» Task to carry out: Exactly as they stand, set down the following records once more.

Provided information Block Start

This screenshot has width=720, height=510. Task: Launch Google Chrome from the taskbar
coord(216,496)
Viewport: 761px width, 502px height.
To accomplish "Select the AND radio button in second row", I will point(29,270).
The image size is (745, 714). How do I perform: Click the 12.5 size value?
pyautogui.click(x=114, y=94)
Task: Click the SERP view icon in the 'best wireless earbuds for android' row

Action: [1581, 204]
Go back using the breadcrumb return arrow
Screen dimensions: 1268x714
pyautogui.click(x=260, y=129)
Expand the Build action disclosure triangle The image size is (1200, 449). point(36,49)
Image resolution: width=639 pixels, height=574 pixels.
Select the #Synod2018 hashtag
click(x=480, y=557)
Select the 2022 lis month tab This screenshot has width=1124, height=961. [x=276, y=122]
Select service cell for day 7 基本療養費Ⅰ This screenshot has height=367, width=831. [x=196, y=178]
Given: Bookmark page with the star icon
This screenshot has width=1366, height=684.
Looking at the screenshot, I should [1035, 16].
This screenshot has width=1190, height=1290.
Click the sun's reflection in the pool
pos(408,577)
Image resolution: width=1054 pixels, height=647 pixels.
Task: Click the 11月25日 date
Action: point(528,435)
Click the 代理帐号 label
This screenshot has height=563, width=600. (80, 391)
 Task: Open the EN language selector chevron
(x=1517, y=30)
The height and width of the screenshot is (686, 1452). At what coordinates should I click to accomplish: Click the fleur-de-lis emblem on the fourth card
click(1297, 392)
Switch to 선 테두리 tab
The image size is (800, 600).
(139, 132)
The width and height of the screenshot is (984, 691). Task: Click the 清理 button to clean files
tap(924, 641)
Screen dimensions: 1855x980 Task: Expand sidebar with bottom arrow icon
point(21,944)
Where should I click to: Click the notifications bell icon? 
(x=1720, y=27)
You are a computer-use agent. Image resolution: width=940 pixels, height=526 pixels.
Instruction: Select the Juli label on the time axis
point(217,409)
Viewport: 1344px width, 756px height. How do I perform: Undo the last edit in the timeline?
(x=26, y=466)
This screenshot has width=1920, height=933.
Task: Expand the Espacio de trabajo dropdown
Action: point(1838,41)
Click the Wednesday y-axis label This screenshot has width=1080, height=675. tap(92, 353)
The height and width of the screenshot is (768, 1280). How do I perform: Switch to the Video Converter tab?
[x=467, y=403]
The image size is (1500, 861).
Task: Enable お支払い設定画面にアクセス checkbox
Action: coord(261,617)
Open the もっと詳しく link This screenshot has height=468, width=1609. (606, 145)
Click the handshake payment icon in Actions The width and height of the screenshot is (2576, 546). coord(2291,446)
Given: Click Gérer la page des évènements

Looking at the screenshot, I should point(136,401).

Provided information Block End

» Expected answer:
This screenshot has width=720, height=510. Task: Launch Google Chrome from the taskbar
coord(216,496)
Viewport: 761px width, 502px height.
To accomplish "Select the AND radio button in second row", I will point(29,270).
The image size is (745, 714). How do I perform: Click the 12.5 size value?
pyautogui.click(x=114, y=94)
Task: Click the SERP view icon in the 'best wireless earbuds for android' row

Action: [1581, 204]
Go back using the breadcrumb return arrow
Screen dimensions: 1268x714
pyautogui.click(x=260, y=129)
Expand the Build action disclosure triangle The image size is (1200, 449). point(36,49)
Image resolution: width=639 pixels, height=574 pixels.
Select the #Synod2018 hashtag
click(x=480, y=557)
Select the 2022 lis month tab This screenshot has width=1124, height=961. [x=276, y=122]
Select service cell for day 7 基本療養費Ⅰ This screenshot has height=367, width=831. [x=196, y=178]
Given: Bookmark page with the star icon
This screenshot has width=1366, height=684.
Looking at the screenshot, I should [1035, 16].
This screenshot has width=1190, height=1290.
Click the sun's reflection in the pool
pos(408,577)
Image resolution: width=1054 pixels, height=647 pixels.
Task: Click the 11月25日 date
Action: point(528,435)
Click the 代理帐号 label
This screenshot has height=563, width=600. (80, 391)
 Task: Open the EN language selector chevron
(x=1517, y=30)
The height and width of the screenshot is (686, 1452). At what coordinates should I click to accomplish: Click the fleur-de-lis emblem on the fourth card
click(1297, 392)
Switch to 선 테두리 tab
The image size is (800, 600).
(139, 132)
The width and height of the screenshot is (984, 691). Task: Click the 清理 button to clean files
tap(924, 641)
Screen dimensions: 1855x980 Task: Expand sidebar with bottom arrow icon
point(21,944)
Where should I click to: Click the notifications bell icon? 
(x=1720, y=27)
You are a computer-use agent. Image resolution: width=940 pixels, height=526 pixels.
Instruction: Select the Juli label on the time axis
point(217,409)
Viewport: 1344px width, 756px height. How do I perform: Undo the last edit in the timeline?
(x=26, y=466)
This screenshot has width=1920, height=933.
Task: Expand the Espacio de trabajo dropdown
Action: point(1838,41)
Click the Wednesday y-axis label This screenshot has width=1080, height=675. tap(92, 353)
The height and width of the screenshot is (768, 1280). How do I perform: Switch to the Video Converter tab?
[x=467, y=403]
The image size is (1500, 861).
Task: Enable お支払い設定画面にアクセス checkbox
Action: coord(261,617)
Open the もっと詳しく link This screenshot has height=468, width=1609. (606, 145)
Click the handshake payment icon in Actions The width and height of the screenshot is (2576, 546). coord(2291,446)
Given: Click Gérer la page des évènements

Looking at the screenshot, I should point(136,401).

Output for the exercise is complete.